Key areas for digital transformation
Asset health monitoring (transformer): BSES has successfully piloted the deployment of an IoT solution in a sub-division by monitoring the distribution substation assets 24×7 for risk and condition-based monitoring. This was achieved by collecting real-time information from a combination of sensors deployed on assets and advanced meter data infrastructure. The data was displayed on a web dashboard and a field force application.
Different types of sensors were installed at the DT levels, including DT sensors for measuring the oil level, oil temperature, lug/palm, and outage monitoring, DT meters for instantaneous parameters, load profiles, and outage monitoring, and RMU monitoring for circuit breaker tripping, isolator tripping, SF6 low-level indication, and fault passage indicator (FPl) tripping. Remote tripping was possible through NO/NC points. These parameters helped to proactively perform precision predictive maintenance, thereby reducing downtime and failures and saving time and money.
In addition, BSES collaborated with Vidrona to conduct inspections of extra high voltage towers and lines using drones for preventive and predictive maintenance. The drones were able to identify phase-to-phase clearance, phase-to-ground clearance, loose connections, and other mechanical or electrical abnormalities. The collected data was analysed using AI and ML algorithms, which provided actionable items and allowed managers to better track their maintenance activity.
The benefits of this IoT solution include condition-based maintenance, continuous asset monitoring, real-time information and alert notifications, continuous asset data capturing for relational analytics, field staff awareness of equipment condition/health/risk, and automatic maintenance work orders triggered by events.
ADMS: An ADMS is designed to help utilities to improve the reliability and efficiency of their distribution network operations. BSES is upgrading field assets to make it SCADA communicable for real-time monitoring and controls. There are around 300 feeder assets that have been upgraded by BSES in South and West Delhi alone. They account for around 20 per cent of the total assets.
An ADMS typically includes a variety of advanced features and functions such as real-time monitoring and control of network assets such as transformers, switches and substations. Network modelling and simulation are performed, which includes all network elements to evaluate the impact of changes in the network. Fault detection and remote isolation helps reduce downtime and improve network reliability. Outage management keeps track of network outages. Distributed energy resource (DER) is integrated with solar panels and battery storage systems to ensure a reliable and efficient supply of power.

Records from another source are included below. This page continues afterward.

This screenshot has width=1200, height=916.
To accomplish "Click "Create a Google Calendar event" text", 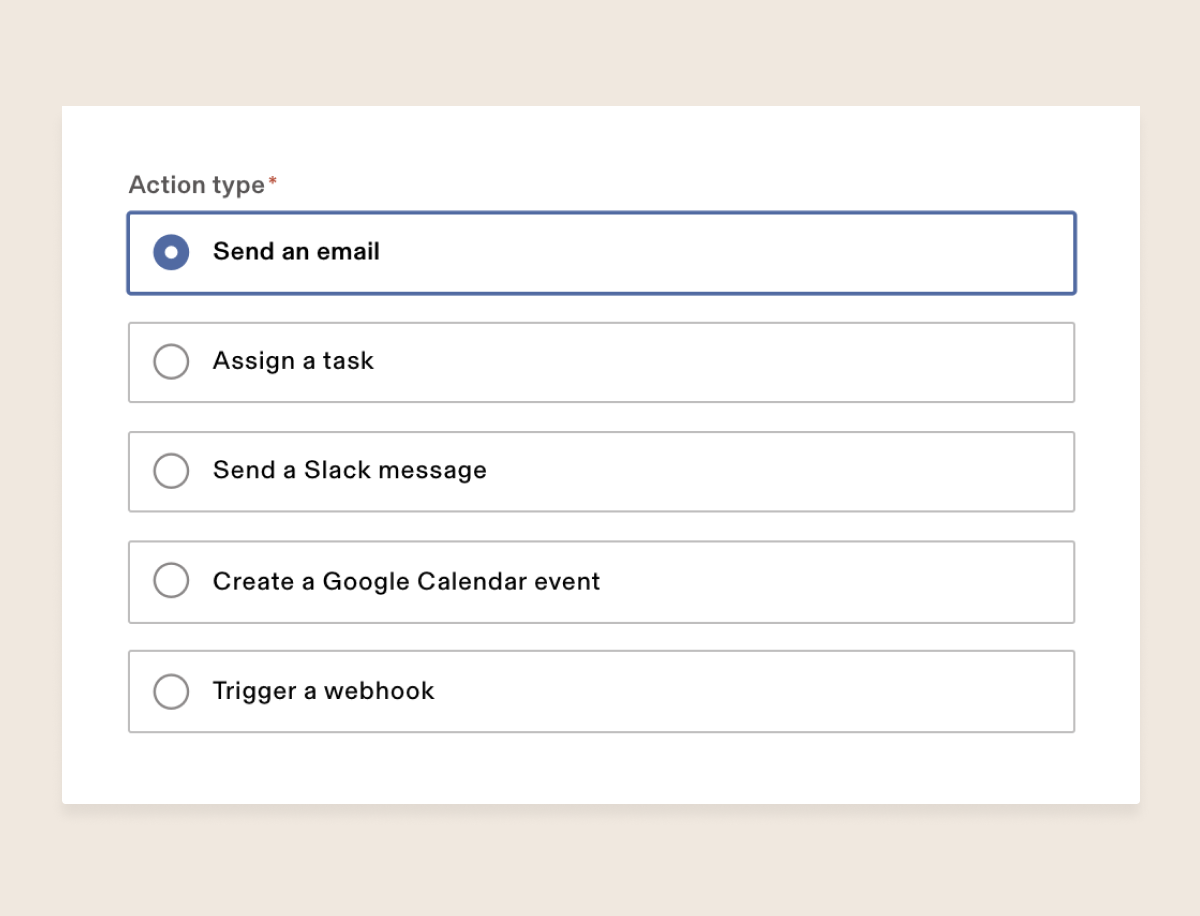I will tap(406, 581).
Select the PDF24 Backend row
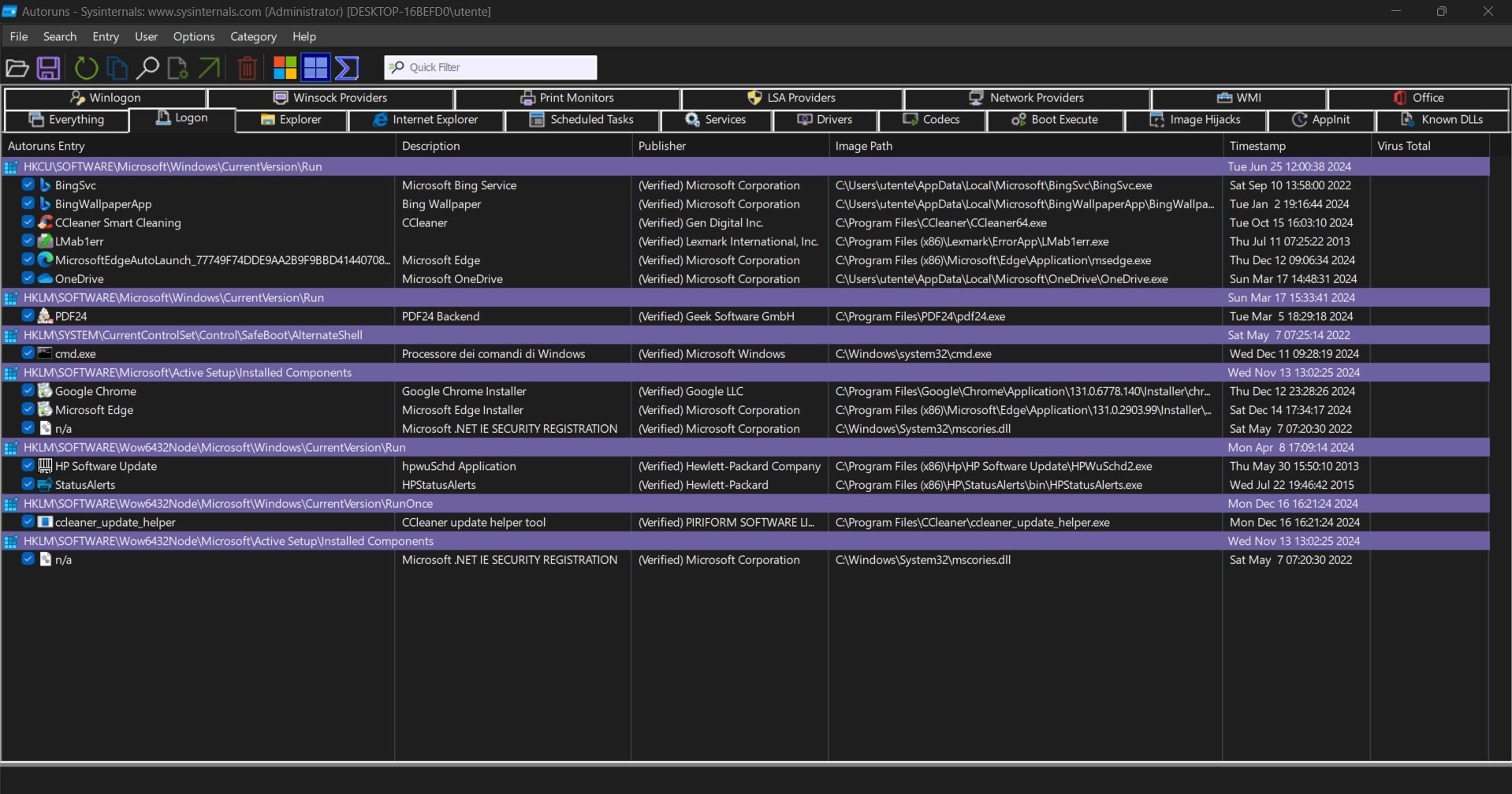 tap(440, 316)
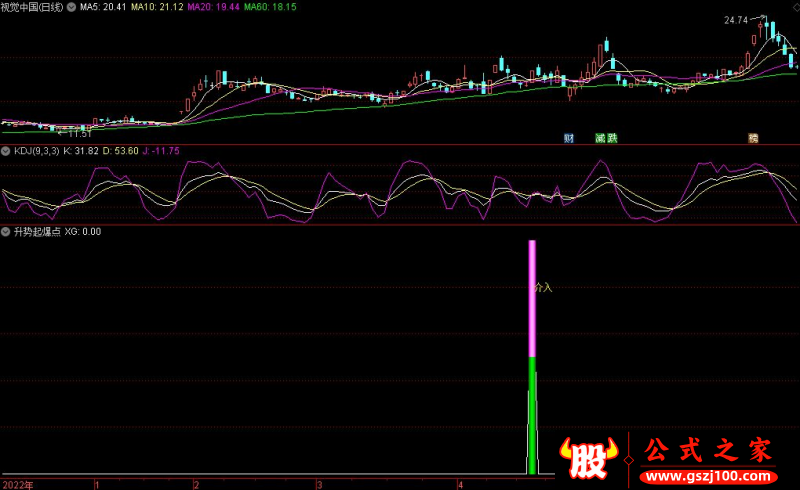The width and height of the screenshot is (800, 490).
Task: Click the green MA60: 18.15 label
Action: (269, 7)
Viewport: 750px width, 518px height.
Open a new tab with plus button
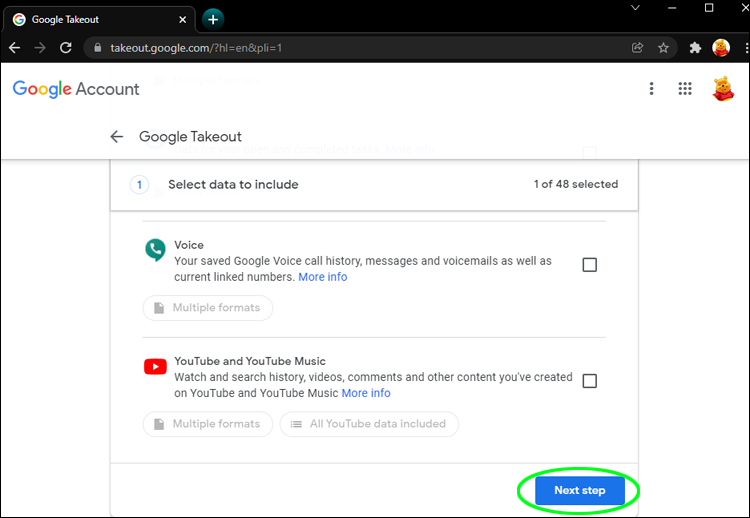coord(212,19)
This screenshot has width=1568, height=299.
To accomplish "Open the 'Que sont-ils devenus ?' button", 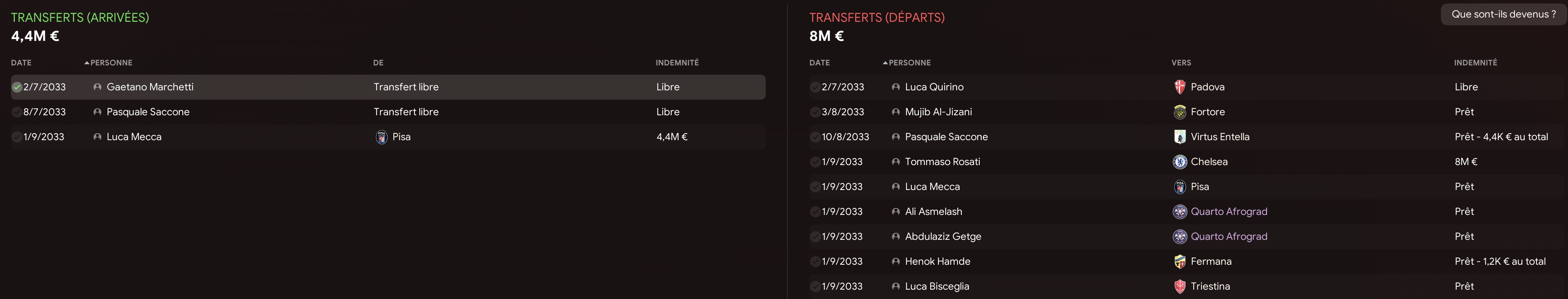I will click(1503, 14).
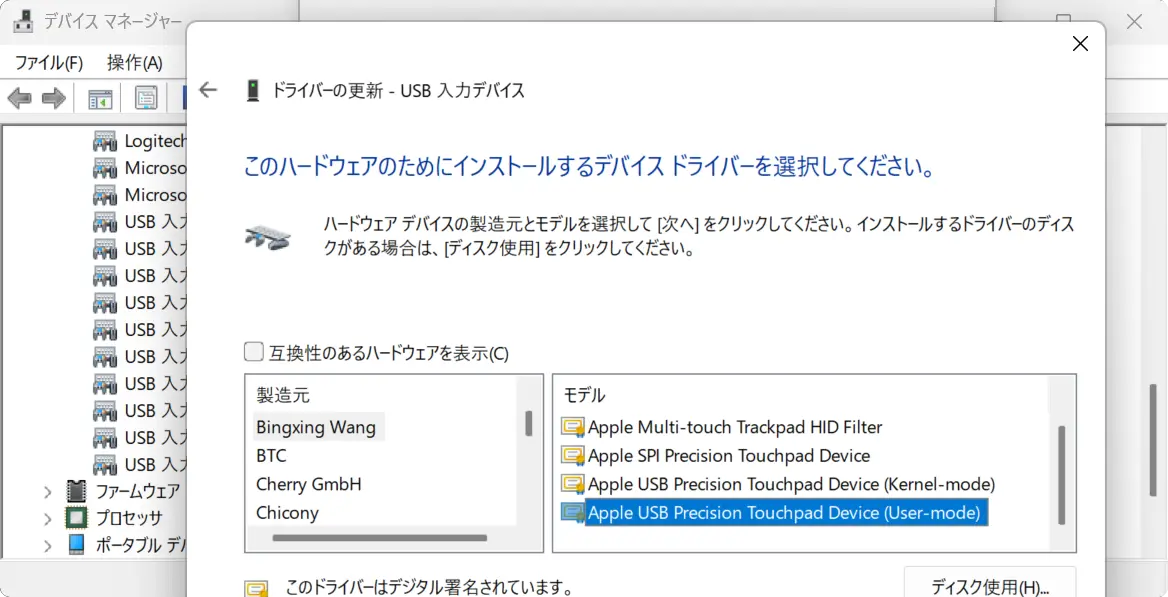Click Device Manager toolbar forward arrow

54,98
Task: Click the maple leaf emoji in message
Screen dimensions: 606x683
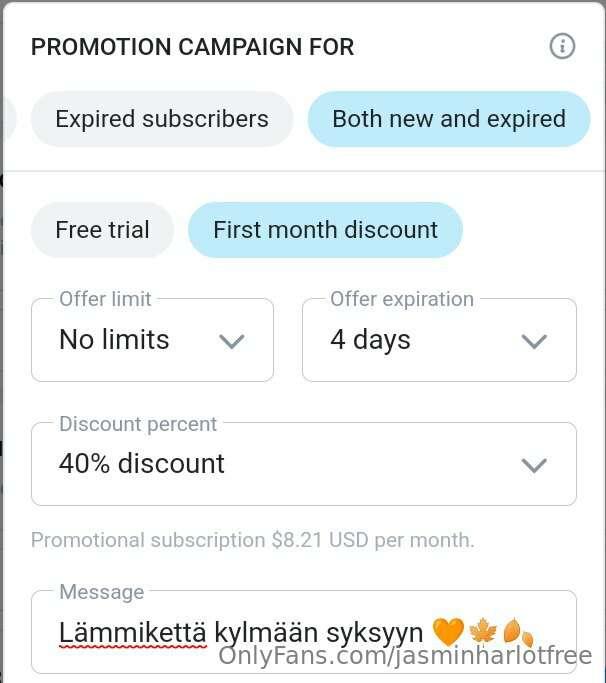Action: pos(483,632)
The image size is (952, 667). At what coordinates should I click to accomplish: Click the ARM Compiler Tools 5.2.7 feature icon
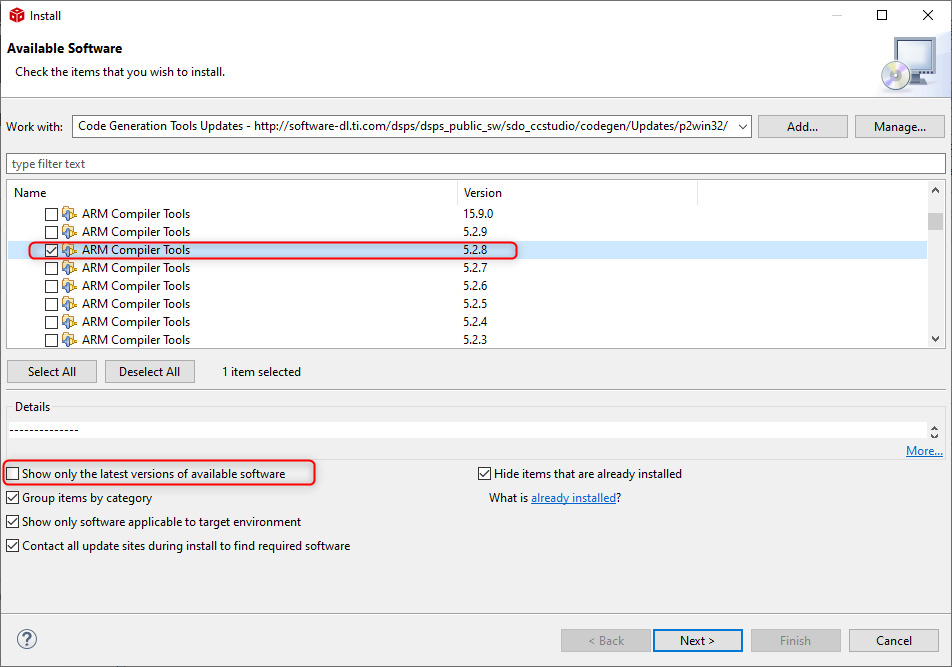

Unbalanced load flow (UBLF) is an integrated application available for on-demand execution in real time, simulation and simulator modes. Unbalanced load flow can be executed and the results can be viewed from any graphical map including geographic maps, site maps, auto-schematic maps, simulation windows, and simulator windows.
The ADMS functions include load flow modelling, UBLF, fault location, restoration and switching analysis, automatic fault location isolation and system restoration, feeder reconfiguration, and outage management system. Overall, ADMSs are essential tools for utilities to manage their distribution networks, improve reliability and optimise operations.